After returning to profitability following years of financial strain, Guinness Nigeria Plc is now shifting focus toward sustaining growth momentum through operational efficiency, localised decision-making, and consumer-focused innovation.
This is according to the Managing Director and Chief Executive Officer of Guinness Nigeria Plc, Mr. Girish Sharma, who spoke during a recent media chat.
The brewer, which recently returned to profitability after a prolonged restructuring phase, delivered another strong performance at the start of 2026, suggesting confidence in its turnaround strategy.
What Guinness CEO is saying:
Sharma attributed the company’s improved performance to a deliberate restructuring strategy implemented over the past year, focused on improving efficiency, empowering local teams, and expanding market reach.
- “We grew distribution, we’ve become far more efficient today, and we were able to make our people more agile because we brought decision-making down to Nigeria,” Sharma said.
- “The past year has been a year of reset, but expecting 144% revenue growth might not be what we should be looking at. However, I don’t see why we’d not be growing by double digits at the very least.”
According to the CEO, the company’s recovery strategy was built around four key pillars designed to reposition the business for long-term growth.
- “From a strategy perspective, I spent the first 100 days drawing the blueprint,” he explained. “At the end of it, we actually broke the strategy into four pillars.”
- “First was culture; we needed to make people feel more empowered, more than anything else. Second was operational excellence by localising what we do; we wanted to achieve more efficiency with this.”
- “Thirdly, we are very obsessed with the consumers, so we had them at the centre of our strategy — we took out a few products and became a lot more innovative in adding some. And finally, is the financial performance,” he said.
More insights:
Beyond the financial numbers, Sharma noted that Guinness Nigeria’s transformation reflects a broader operational reset aimed at building a more agile and locally responsive business.
- The company expanded its distribution footprint across the country while improving internal efficiency through faster local decision-making and streamlined operations.
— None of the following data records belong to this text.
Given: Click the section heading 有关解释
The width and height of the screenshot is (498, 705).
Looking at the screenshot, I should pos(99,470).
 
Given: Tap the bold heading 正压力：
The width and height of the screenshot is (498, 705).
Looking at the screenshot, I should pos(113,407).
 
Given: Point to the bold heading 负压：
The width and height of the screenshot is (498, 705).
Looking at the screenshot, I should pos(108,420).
- Management also intensified its focus on consumer-led innovation, adjusting product offerings and introducing formats better suited to current market realities.
- One example is the launch of Orijin Beer in PET format, designed to provide more affordable options for consumers facing cost-of-living pressures.
- Sharma said Guinness Nigeria sees significant opportunities across several beverage categories over the next few years, particularly in ready-to-drink products, mainstream spirits, beer, and malt drinks.
- “Consumer tastes are evolving quickly,” Sharma said, “and our job is to stay close to those shifts and respond with the right products.”
According to him, evolving consumer preferences are reshaping the company’s portfolio strategy, with growth increasingly expected to come from value-driven innovation and products tailored to changing spending patterns.
Sustaining growth momentum:
Looking ahead, Guinness Nigeria plans to sustain its recovery by deepening distribution, improving operational efficiency, and maintaining strict financial discipline.
- The company also intends to continue investing in innovation while balancing growth across both premium and value segments of the market.
- Management believes the localisation of operations and faster decision-making structures will continue to improve responsiveness and execution efficiency in an increasingly competitive consumer market.
Despite macroeconomic headwinds such as inflation and currency volatility, Guinness Nigeria said its strengthened operating model has positioned the company to deliver consistent double-digit growth over the medium term.
What you should know:
Guinness Nigeria Plc returned to profitability in 2025 after several years of losses, posting a profit after tax of N41.2 billion for the 18-month period ended December 31, 2025, compared with losses recorded in previous years.
- Revenue surged 144% to N730.8 billion during the period, supported by broad-based volume growth across key product categories.
- The brewer’s recovery was also driven by a sharp reduction in finance costs following debt restructuring and improved foreign exchange risk management, with finance expenses falling to below N40 billion from significantly higher levels in prior years.
- The company also reported zero foreign exchange losses in 2025, compared with a N92 billion FX loss in 2024.
- Guinness Nigeria’s balance sheet has improved significantly, with shareholders’ equity recovering to N43.3 billion from near-negative levels while retained losses narrowed sharply.
- The company also moved back to dividend payment in 2026, declaring an interim dividend of N2 per share for Q1 2026 — its first dividend declaration in four years.
Investor confidence has also strengthened considerably, with Guinness Nigeria’s share price rising sharply over the past year as the market responded positively to the company’s profitability recovery and improved operating performance.